Alors il se dressa et, après un coup de poing sur le marbre, dont tremblèrent les candélabres de la cheminée, il cria entre des jurons :

— Tu me hais ! tu me hais ! misérable fille, tu me hais !

On eût dit qu’elle le défiait, du même regard terrible ; il faillit se jeter sur elle !

Il se contraignit, il s’écarta, les phalanges aux dents ; il se mit à marcher furieusement du mur au mur, à l’autre bout de la chambre ; s’il était resté près de Sophie, il l’aurait peut-être tuée. En allant, en venant, il sacrait, il bégayait :

— C’est cela. J’y vois clair. Tu ne m’aimes pas. Tu ne peux pas me souffrir. Malade ? ah ! bien oui. Si je n’étais pas là, moi, ton mari, à côté de ce lit où j’ai le droit de te coucher, tu ne grincerais pas des dents, et tu sourirais et tu rirais. J’aurais dû me douter de ce qui arrive d’ailleurs ! Ce n’était pas l’air d’une fiancée éprise, l’air que tu avais ces jours-ci. J’étais bête, parce que je t’aime ; puis on me disait que toutes les demoiselles s’inquiètent de la nuit des noces, de l’inconnu qu’il y a pour elles dans l’amour ; qu’elles ont peur du mariage tout en le désirant.

Triple brute que je suis ! Ce n’est pas du mariage que tu avais peur, c’est du mari. Mais, sacré mille tonnerres ! puisque je te fais horreur, pourquoi m’as-tu épousé ?

Il s’arrêta pour lui dire, en face, pas de trop près :

— Parle, réponds, je veux que tu répondes, pourquoi m’as-tu épousé si tu ne m’aimes pas ?

Elle demeurait toujours sans parole, sans mouvement, avec des yeux de folle. Exaspéré, frappant du pied, trépignant presque, il reprit :

— Tu m’entends ? tu entends ce que je te demande ? tu vas répondre, j’espère ? Ah ! réponds ! Si tu ne réponds pas, prends garde !

Le même silence, la même furieuse immobilité. Il n’y tint plus, il s’élança sur elle :

— Tu parleras ! tu parleras !

Mais, tout près de Sophie, le courage lui manqua, il ploya les jarrets, il sanglota.

— Oh ! pardonne, je crie, je m’emporte. J’allais te faire du mal, moi qui t’adore ! Mais enfin, aussi, tu es là, tu ne dis rien, et tu me regardes d’une si affreuse façon. Oh ! je ne menace plus, non, je te prie, je te supplie, je te conjure, je t’implore, parle-moi, dis un mot, un seul mot. Dis-moi que je me trompe, que tu ne me détestes pas ; ou, si tu me détestes, explique pourquoi. Je veux savoir ce que j’ai qui te déplaît.
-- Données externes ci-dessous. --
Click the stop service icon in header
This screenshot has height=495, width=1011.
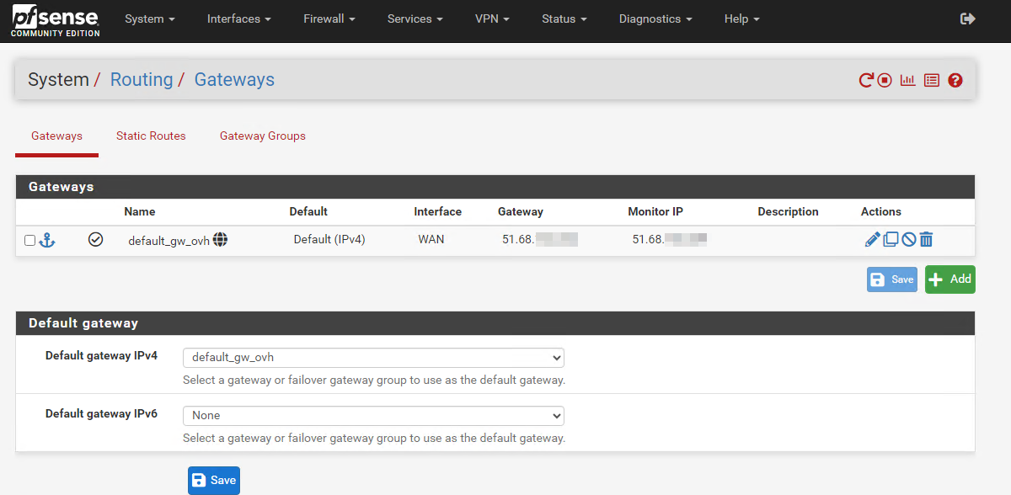(x=885, y=81)
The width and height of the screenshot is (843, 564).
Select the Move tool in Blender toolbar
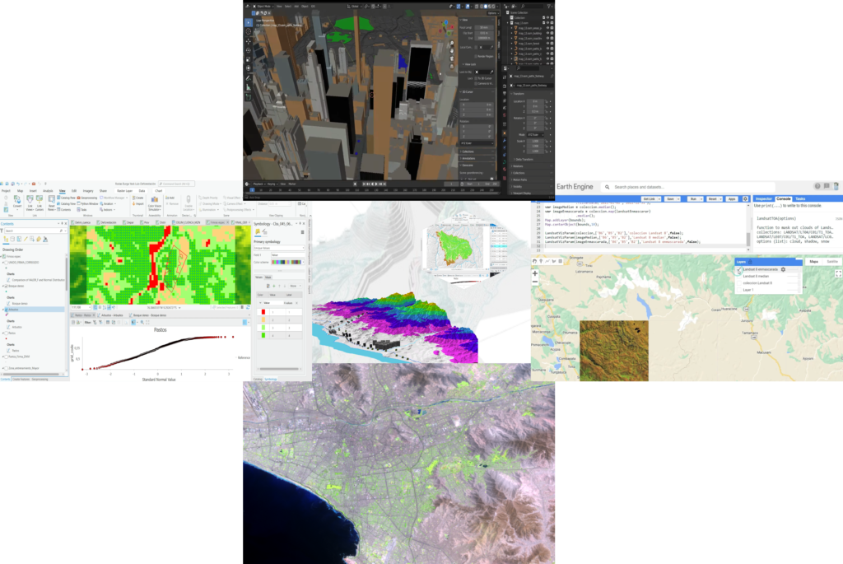249,41
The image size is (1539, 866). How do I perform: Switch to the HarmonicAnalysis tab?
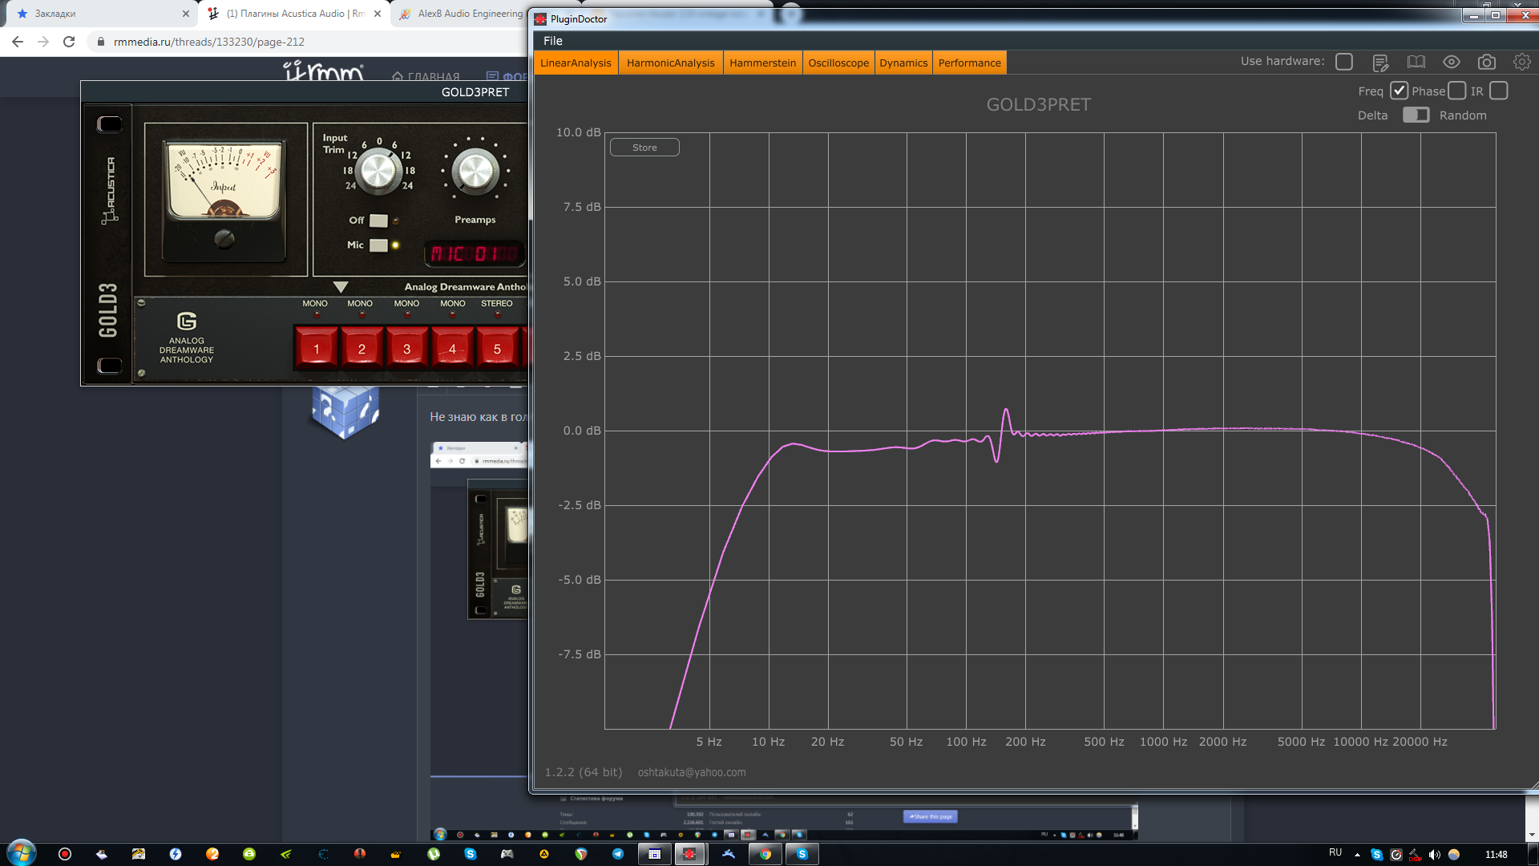670,63
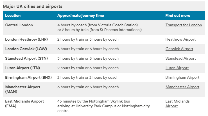Open the Luton Airport link
Screen dimensions: 208x116
pos(177,68)
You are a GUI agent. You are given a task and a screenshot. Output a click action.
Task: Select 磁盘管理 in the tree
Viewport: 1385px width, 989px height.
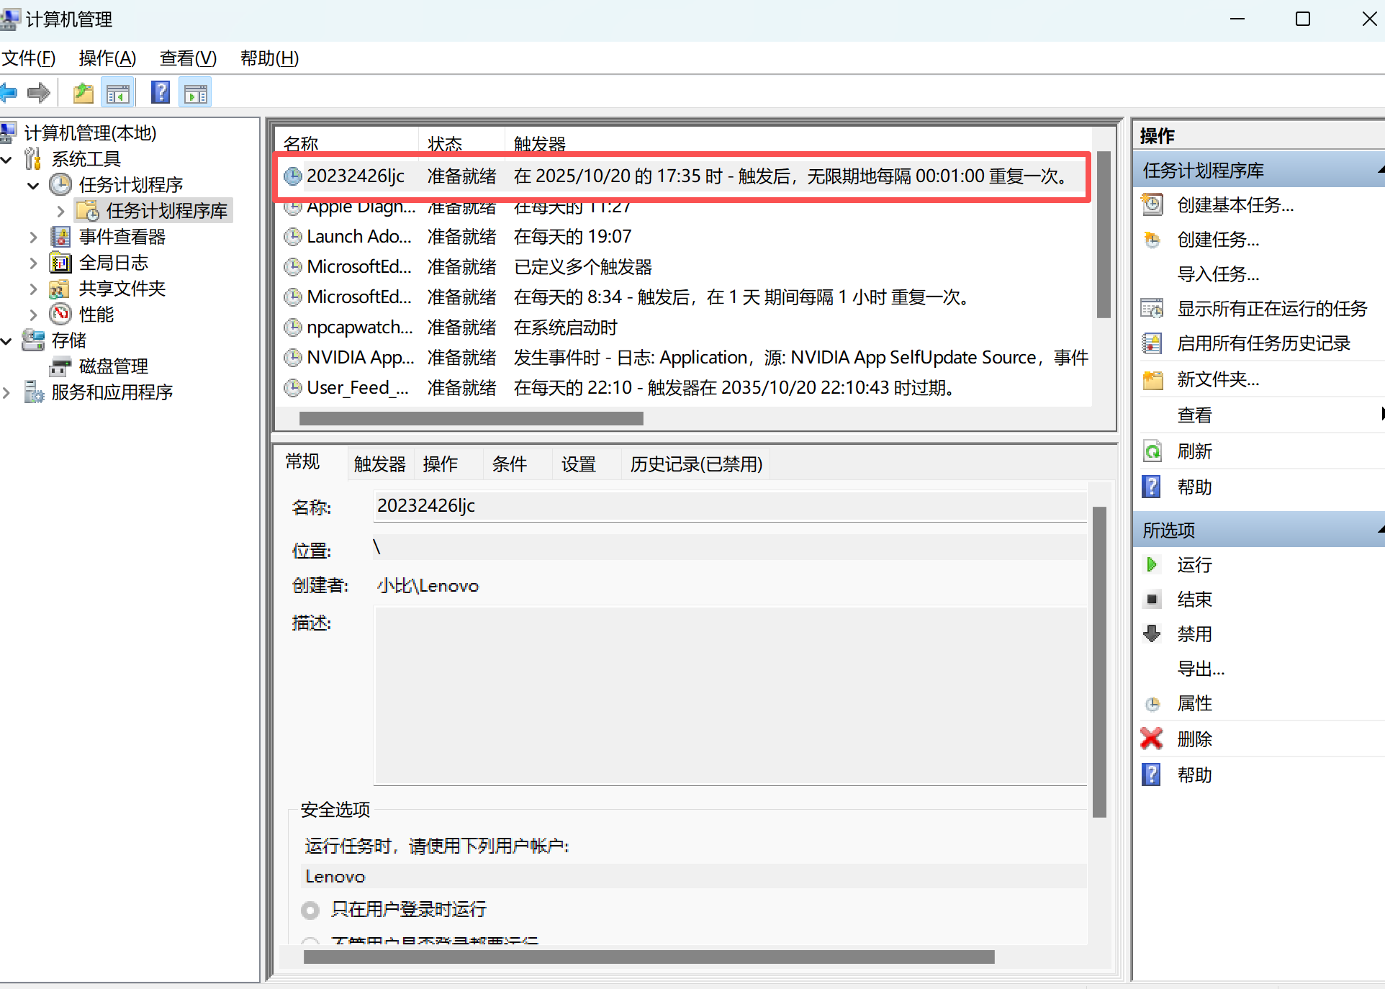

Ah ! Dieu, tout ce qu’il te plaira que je sois, je le deviendrai pour que tu sois contente, pour que tu n’aies plus cet air de cruauté et de colère. Si tu savais tout ce que j’ai pour toi de douceur dans le cœur, mon trésor, ma chérie, ma femme ! Pour te faire un plaisir, je mourrais si tu voulais ; pour t’épargner un chagrin il me semble que j’aurais le courage de vivre sans te voir. Ah ! j’ai trop d’amour pour que tu n’en aies pas un peu. Viens, sois bonne, ne me déteste pas. Enfin, pense, je t’aime, nous sommes seuls, et c’est notre nuit de noces !

Avec ces paroles, avec d’autres encore, balbutiantes, pleurantes, il marchait vers elle, sur les genoux, et, sans emportement, avec une craintive tendresse, il lui mit autour de la jupe ses bras.

Mais elle le repoussa d’une détente de sa jambe en pleine poitrine ; le coup fut si rude qu’il manqua de choir à la renverse.

Il se leva, fou de colère enfin.

Mais elle avait eu le temps de se précipiter vers la fenêtre et de l’ouvrir : elle se serait jetée dans la rue, si, d’une main, par les cheveux et, de l’autre, par le milieu du corps, il ne l’eût saisie, enlevée, emportée vers le lit où il tomba sur elle.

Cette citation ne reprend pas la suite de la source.